Tax issues Investment Analysis

The Benefits of Cost-Segregation Studies

When a commercial property is purchased or constructed, a building asset is created and the dollars are entered into a fixed-asset system as 39- or 27.5-year property. Using the straight-line method, owners can take portions of the purchase as taxable income deductions each year of the schedule. Cost-segregation studies, which analyze the components that make up the building and assign these various components with recovery periods, can provide property owners with distinct tax advantages over the straight-line depreciation method.

Cost segregation is a process in which detailed entries are made in a fixed-asset system for all long- and short-life property. For instance, certain aspects of the property may be assigned a three-, five-, seven-, or 15-year tax life. These shorter lives are depreciated at an accelerated rate that dramatically increases taxpayers’ federal tax deductions. The impact of cost-segregation studies can be significant.

Property Analysis Example
The best way to illustrate the effects of cost segregation is to compare a property with and without a study. For example, a taxpayer purchases a strip mall for $1.3 million, excluding land and personal property. If no cost-segregation study is performed, the taxpayer enters the cost into the fixed-asset system as 39-year property. After the first five years, the taxpayer has accumulated $154,622 in depreciation expenses. However, consider the same property using cost segregation. After thorough engineering analysis combined with an understanding of what qualifies as short-life property as defined by Internal Revenue Code Section 1245, the strip mall is reclassified into five-year ($260,524), 15-year ($348,590), and 39-year ($718,457) property. After the first five years, the taxpayer has a total of $460,545 in accumulated depreciation expense.

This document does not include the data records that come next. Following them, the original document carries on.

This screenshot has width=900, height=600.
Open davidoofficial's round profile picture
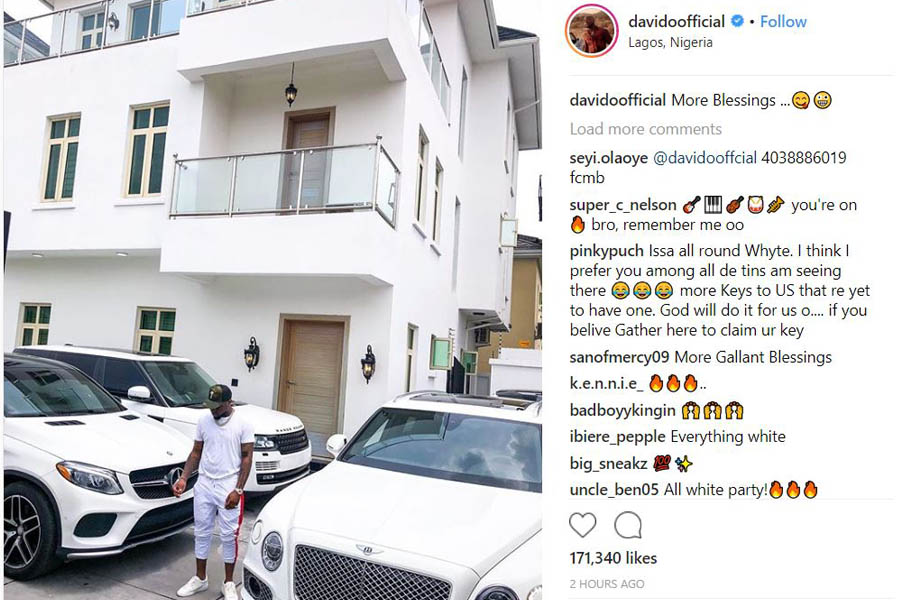tap(591, 31)
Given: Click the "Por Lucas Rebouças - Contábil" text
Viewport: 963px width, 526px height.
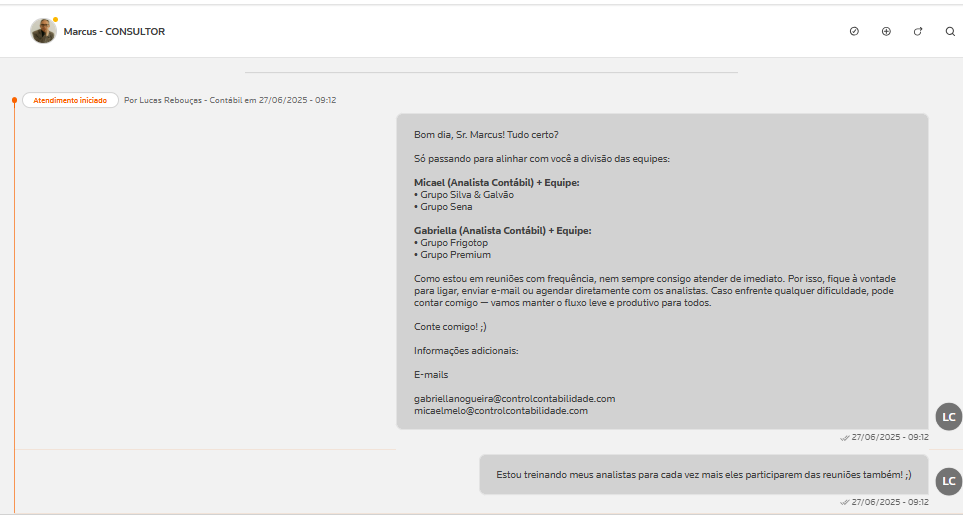Looking at the screenshot, I should 190,100.
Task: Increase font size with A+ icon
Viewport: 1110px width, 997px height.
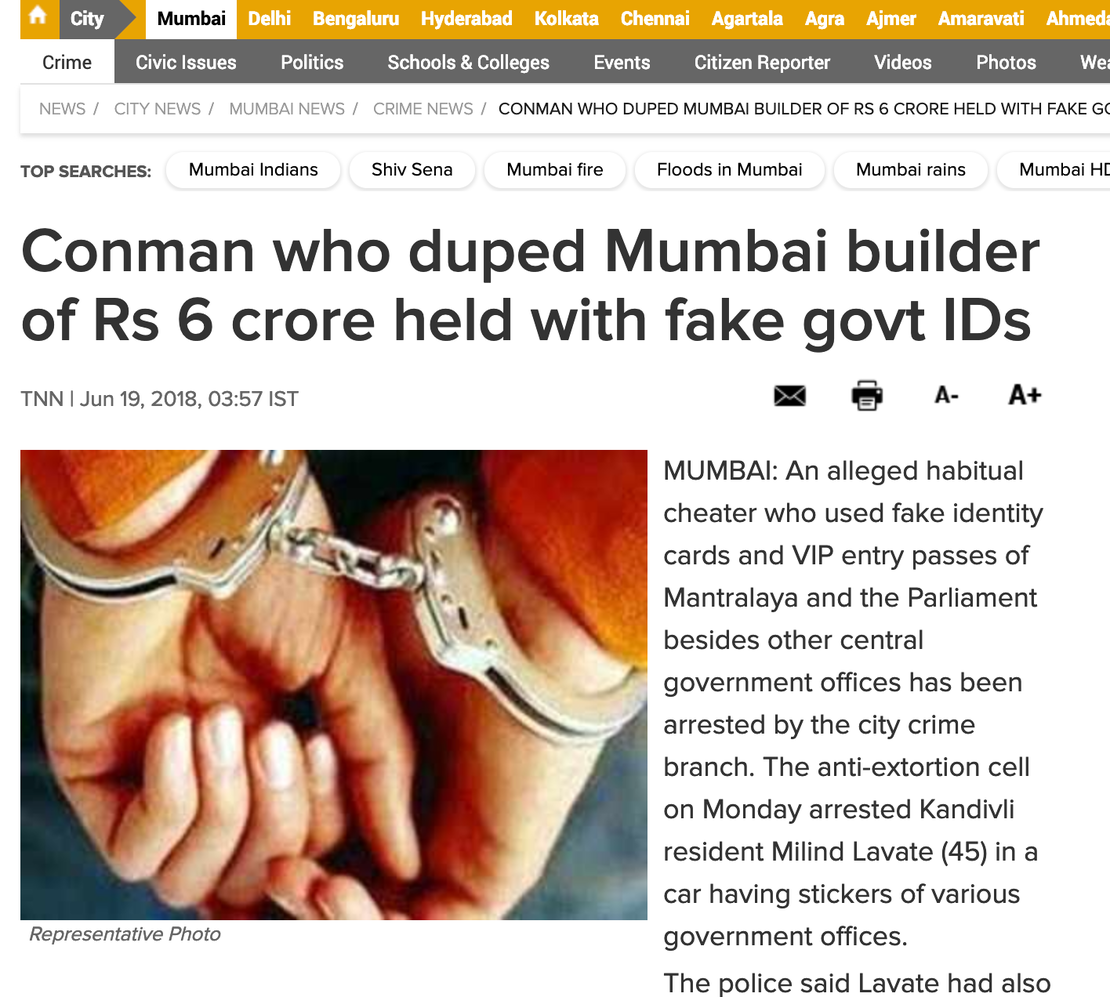Action: coord(1024,394)
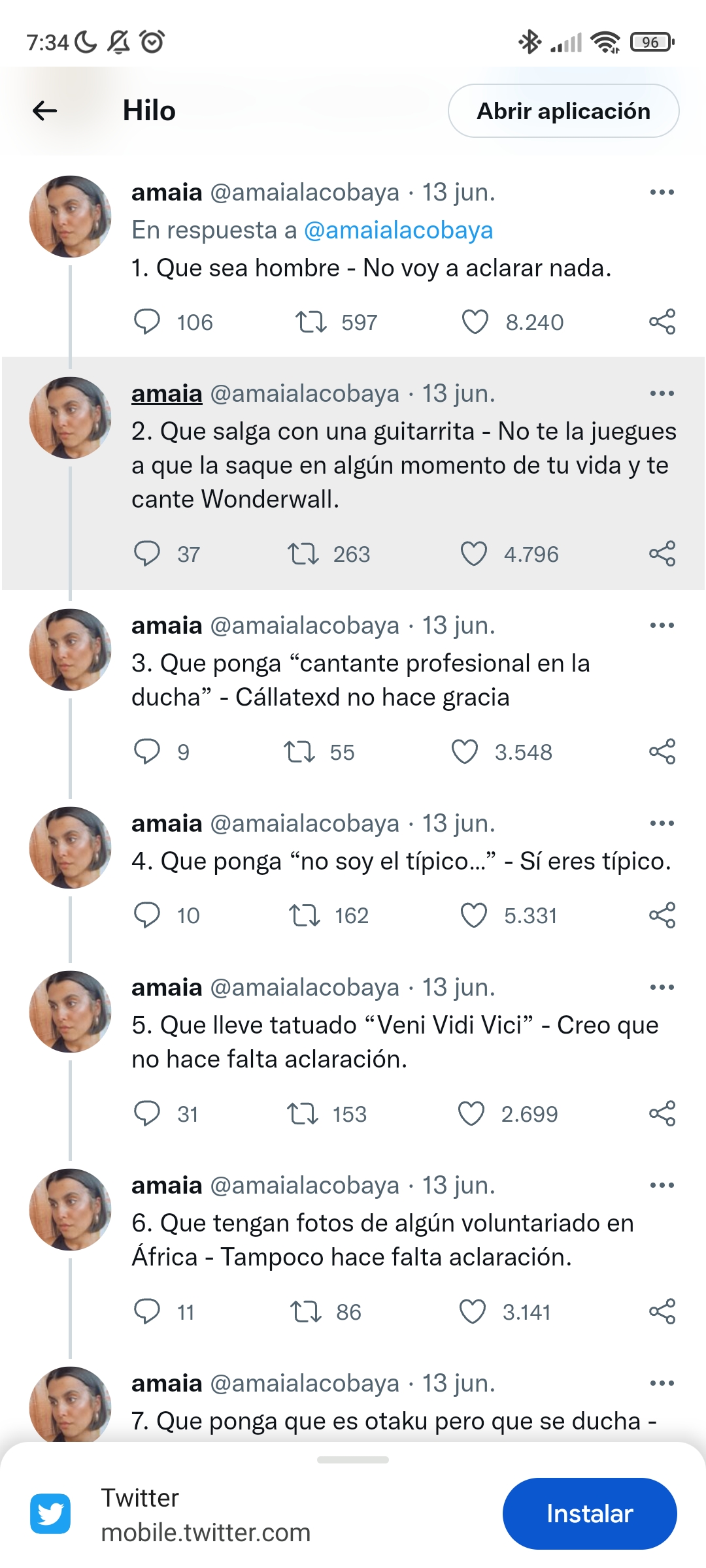Retweet the Veni Vidi Vici tweet
This screenshot has height=1568, width=706.
point(303,1113)
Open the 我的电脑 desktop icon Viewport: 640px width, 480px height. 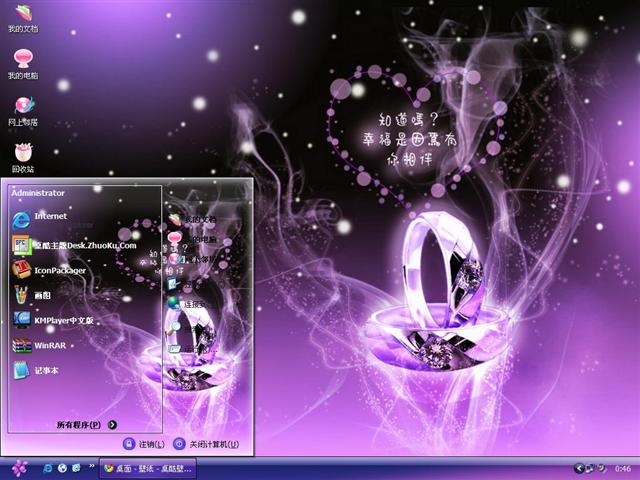[x=22, y=62]
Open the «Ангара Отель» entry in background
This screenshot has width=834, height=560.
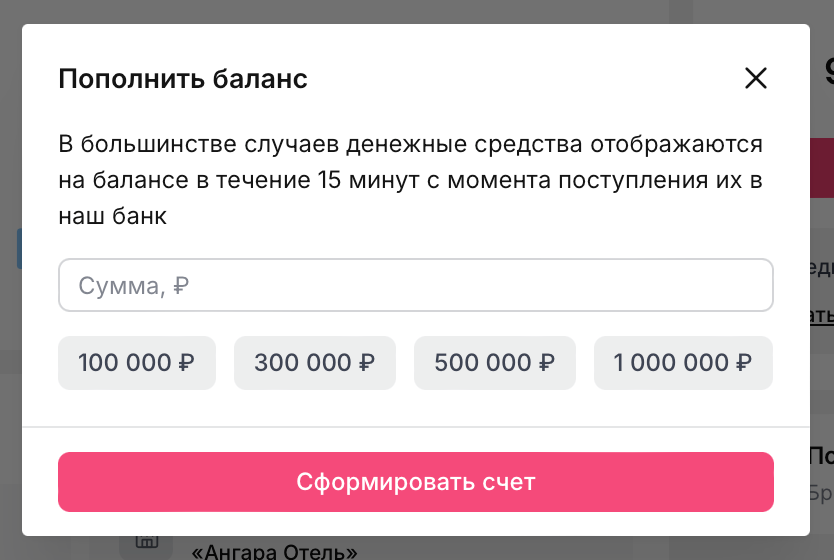[274, 551]
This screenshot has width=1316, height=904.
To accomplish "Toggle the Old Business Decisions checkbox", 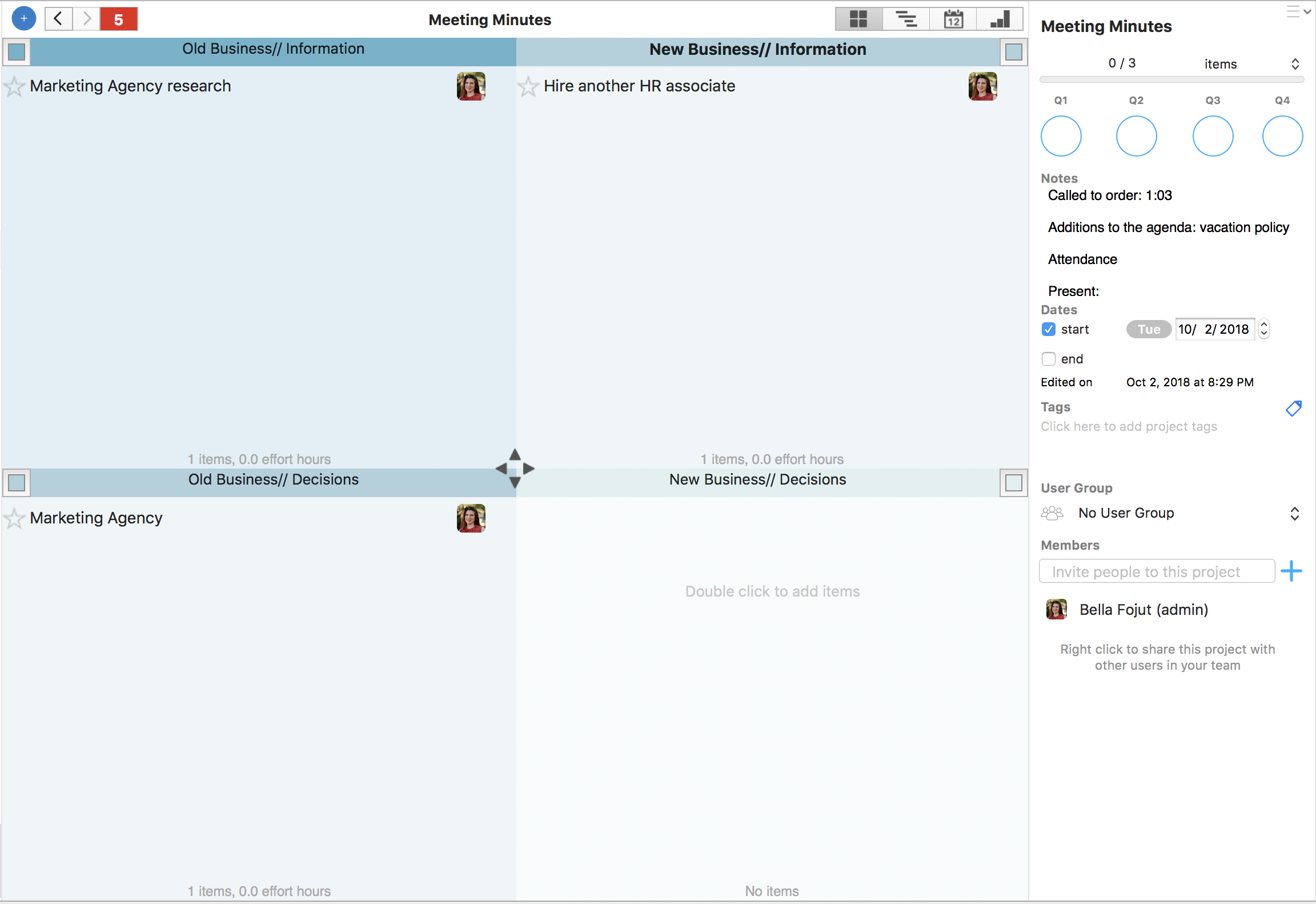I will 18,481.
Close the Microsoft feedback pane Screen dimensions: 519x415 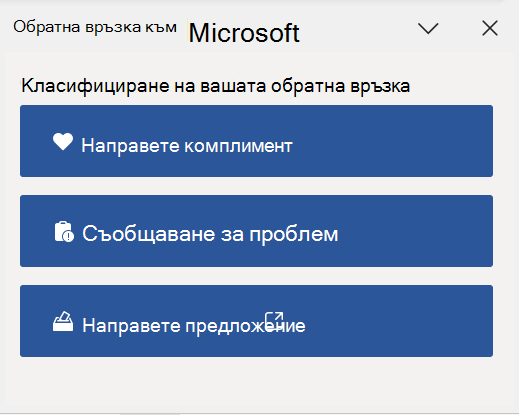tap(490, 28)
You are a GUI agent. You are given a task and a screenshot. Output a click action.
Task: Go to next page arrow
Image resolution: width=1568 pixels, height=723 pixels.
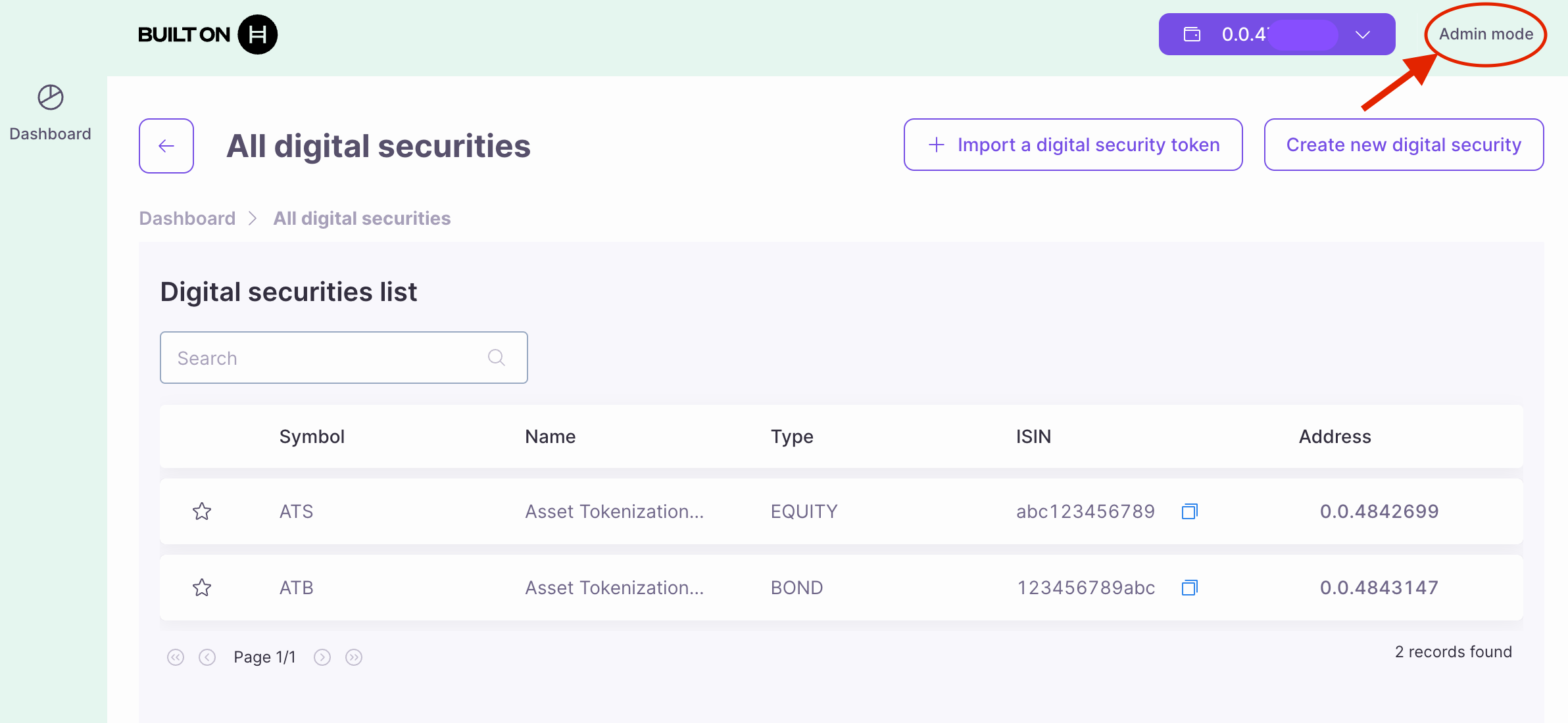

The obvious difference is that the taxpayer has increased the accumulated depreciation expense by $305,000. With a cost-segregation study, the taxpayer has taken the majority of his depreciation up front and realizes that a dollar saved in the first five years is worth more than the same dollar in 16 years. As a result, the taxpayer has a net present value savings of almost $100,000.

The distinction between what qualifies as short- and long-life property has been shaped and reshaped during the last 20 years by court cases, private letter rulings, and Internal Revenue Service publications. With these ongoing changes, commercial property owners clearly can benefit from a properly documented cost-segregation study.